Monday, December 19, 2005; Posted: 9:06 a.m. EST (14:06 GMT)

MADRID, Spain (CNN) -- Spanish police early Monday arrested 15 people suspected of recruiting and indoctrinating others to be sent to fight against Western forces in Iraq, according to Spain's interior minister, Jose Antonio Alonso.

The arrests included an Iraqi man Spanish authorities said was linked to Abu Musab al-Zarqawi, the leader of al Qaeda in Iraq.

An Interior Ministry press release said eight Moroccans, an Iraqi, an Egyptian, a Frenchman, a Ghanian, a Bellarussian, a Saudi, and a Spaniard were also among those arrested.

"The network of the people arrested aimed to recruit and indoctrinate mujahideen or holy warriors to be sent to fight in Iraq," Alonso said, adding that the group "had contact with the hard core of al Qaeda in Iraq."

The press release identified the Iraqi -- Hiyag M., alias abu Sufian -- as the main suspect of the investigation and said he "directed and maintained the communications abroad and with Iraq where he had very close access to the al Qaeda operative Abu Musab al Zarqawi."

The Spaniard, identified as Jose Antonio D.M., was a convert to Islam who was well-off financially. He helped finance the operation, the interior ministry said. He and Abu Sufian were known to have traveled abroad together, and the Spaniard sent "large amounts of money" to Abu Sufian when the Iraqi was abroad alone, the ministry said.

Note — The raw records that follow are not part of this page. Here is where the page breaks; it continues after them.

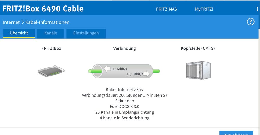The image size is (260, 135).
Task: Click Kabel-Informationen breadcrumb entry
Action: click(x=47, y=22)
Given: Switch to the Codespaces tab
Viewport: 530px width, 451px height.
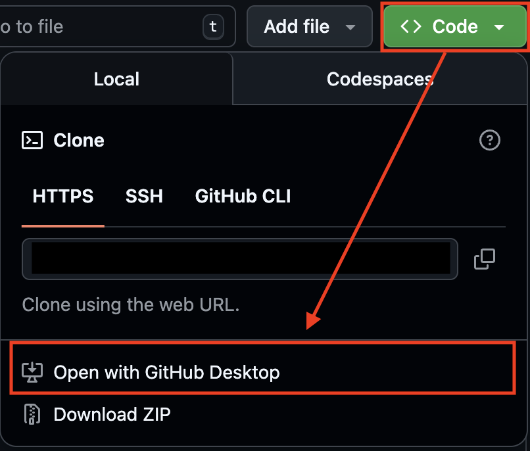Looking at the screenshot, I should click(x=380, y=80).
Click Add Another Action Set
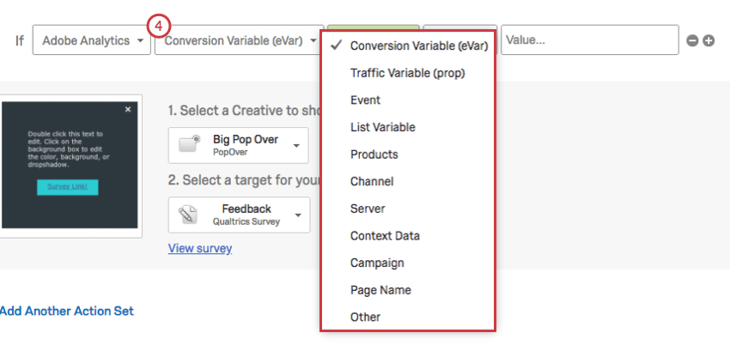 [67, 311]
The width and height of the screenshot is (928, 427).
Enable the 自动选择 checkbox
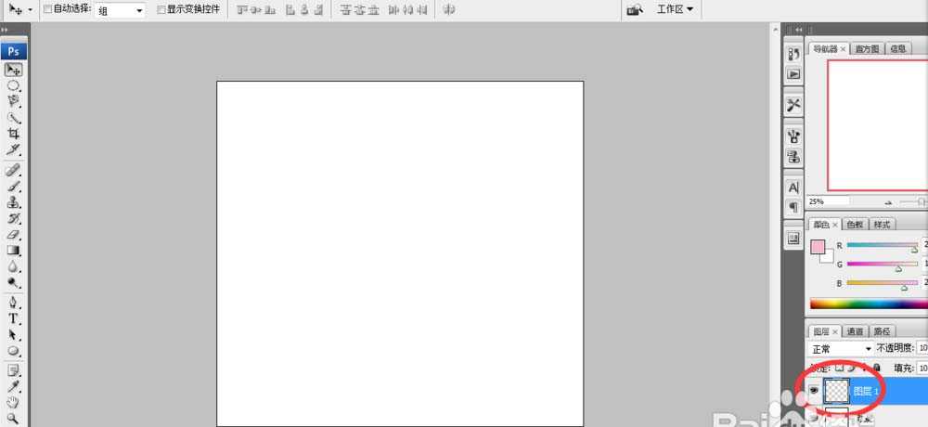[x=48, y=9]
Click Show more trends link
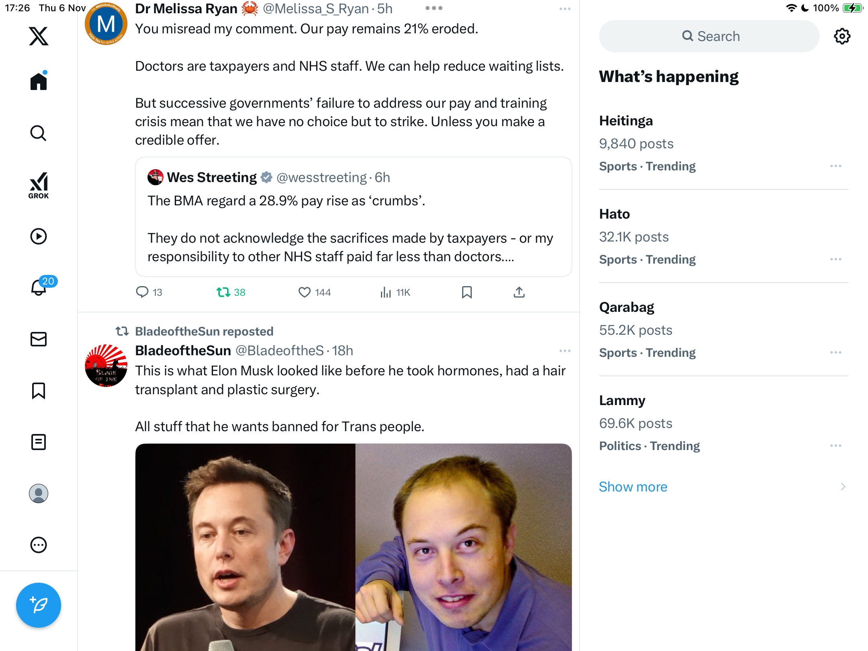Screen dimensions: 868x651 coord(633,487)
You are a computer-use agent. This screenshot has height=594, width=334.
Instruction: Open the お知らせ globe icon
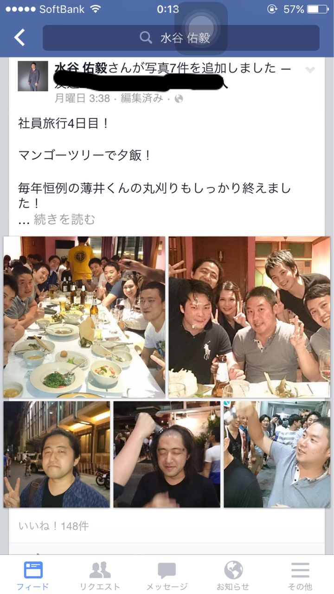[233, 570]
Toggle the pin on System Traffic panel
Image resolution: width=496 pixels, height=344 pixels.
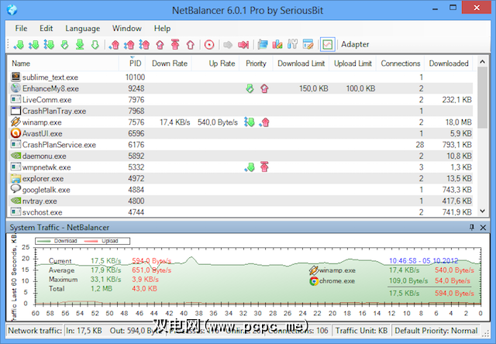(472, 226)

The Spaniard and the Iraqi lived in Nerja with a Moroccan named Bahbah el H., who had formerly been imam of a mosque in the Spanish enclave of Ceuta on the Moroccan coast.

The arrests occurred in the southern cities of Seville and Malaga, the eastern provincial capital of Lerida -- near Barcelona -- and in Spain's Balearic Islands in the Mediterranean Sea, the minister said.

More than 100 police officers are participating in the operation, which is on-going. Alonso said the network was part of a "current strategy" being used by al Qaeda in several countries.

The group members kept in contact with each other -- and others outside Spain -- via the Internet, he said.

The operation uprooting the network began in January 2005, Alonso said. In Seville, he said, police found bomb-making components, but said they "lacked other components" necessary to make a complete bomb.

There was no evidence, he said, they were trying to carry out an attack in Spain. The group had two mujahideen ready to be sent to Iraq, he said.

The minister would not say if the group had helped any suspects from the Madrid train bombings escape into Iraq. There was a report earlier this year that one train bombing suspect did escape into Iraq, where he later carried out a suicide bombing.

The raids came on the heels of recent arrests in Spain involving mainly Algerians suspected of providing logistical and financial support to al Qaeda.

The court ordered seven Algerians to remain in jail after earlier operations in late November and early December, while others also arrested at the time were released by the court after their arraignments.

Spain's Interior Ministry linked the suspects from the November arrests to an Algerian-based radical Islamic organization, the Salafist Group for Call and Combat, which the ministry described as the Algerian branch of al Qaeda.

It was not immediately clear if there was any connection between the suspects arrested Monday and the suspects arrested earlier in the alleged al Qaeda logistical support scheme.

blackkn
12-19-2005, 19:13
sorry bout the ad in the article

The Reaper
12-19-2005, 19:28
sorry bout the ad in the article

What ad?

TR

NousDefionsDoc
12-19-2005, 20:02
Good thing they pulled their troops...

blackkn
12-19-2005, 20:12
ad was in it when i copied it from cnn site.

Kyobanim
12-19-2005, 21:10
ad was in it when i copied it from cnn site.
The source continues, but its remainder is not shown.